Like Aristotle once said “we are what we repeatedly do”, the great part of working on yourself is to deal with your habit – the usual way of thinking and the usual behavior or routine. I’ll start with the simplest introduction to the subject, and that is the definition of a habit. Habit is behavior which repeats automatically, usually etched in our subconscious mind. If you instinctively reach for a coffee the moment you wake up in the morning, you have a habit. From time to time, we have struggle with achieving our goals because of our bad habits, and usually lacking good habits. Sometimes the best way to quit a bad habit is just to say “no more!” and continue with self-discipline, but it’s not easy in many cases. So, let’s go through some steps of getting rid of a bad habit.
#1 Be serious and strict when you’re deciding to change or remove the habit.
There is no ‘should’, ‘could’, and for the sake of success, there is no ‘maybe’. Be honest to yourself. Don’t decide to cut out fried potatoes when your cholesterol is already over 300 mg/dL while looking at the ceiling in the emergency ambulance. Be willing to admit that you have a struggle with something, and decide to take action before it’s too late. Seeing other people change successfully is inspiring, but you need to see yourself as having what it takes to make those changes within.
#2 Ask yourself what is causing your bad habit. What do you think you deserve?
Do you unconsciously try to thwart your own success because you don’t feel you deserve to do well in life? Do you fail to engage in good health habits because you don’t think your body deserves to be treated properly? Most of the times, our self-beliefs and self-perception are the roots of our habits. Think of switching your negative deep beliefs, because you deserve more than you think you deserve.
#3 Set new reasonable goals, and keep in mind that the patience is the key.
Your bad habits have taken years to establish themselves, so it will take time to get rid of them and form the new ones. Now we come to the part of forming good habits:
#1 Set a goal, visualize it, and focus on one habit at the time.
Identify it now and learn as much as you can about how to do it properly.

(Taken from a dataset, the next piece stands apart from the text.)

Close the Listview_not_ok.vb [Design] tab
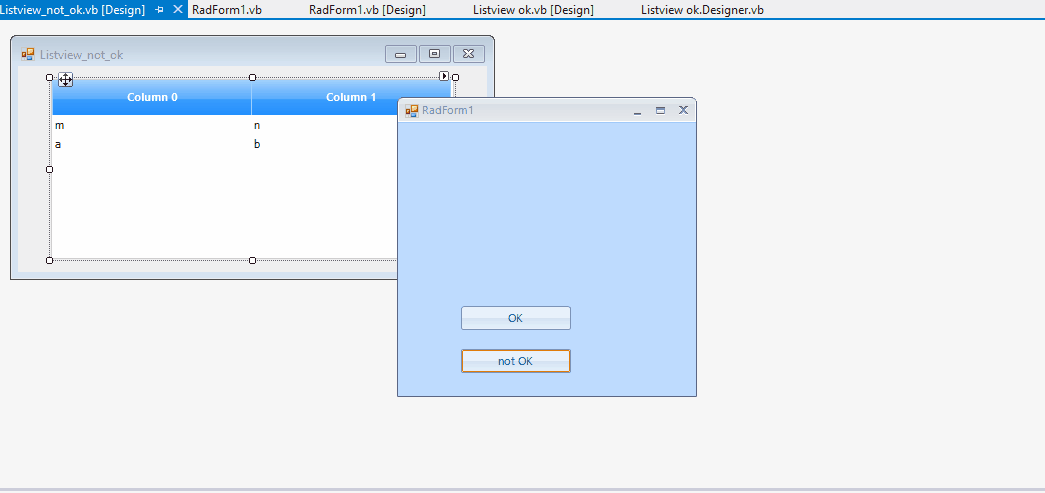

#2 Commit to a new habit for at least two weeks.
If you don’t feel like you formed it afterward, then add few more weeks. It depends on a habit, some of them require up to two months, or even more, to form.
#3 Take baby steps, focus on the small wins.
Imagine that you’re a couch potato, and you say to yourself that you’re going to run each day for 2 hours, starting on Monday. Guess what happens… You’ll try to run on Monday, get yourself almost killed, and then you will suddenly find the new best thing on Netflix and claim that happened for a reason, God’s will… The brain gets afraid of big decisions, so trick it with small barely noticeable changes.
#4 No exceptions to your new habit.
Don’t make excuses or rationalizations. Take your discipline to the highest level until your habit becomes automatic.
#5 Resolve to persist in the new behavior until it is so automatic and easy that you actually feel uncomfortable when you do not do what you have decided to do.
A simple example is stopping eating junk food, and after a while, you can’t even imagine putting that massive fat into your mouth. Or you develop a habit of a regular exercising, and then you hate those days and having energy loss, when you skip, or need to skip, them.
#6 Give yourself a reward of some kind for practicing in the new behavior.
Each time you reward yourself, you reinforce the behavior.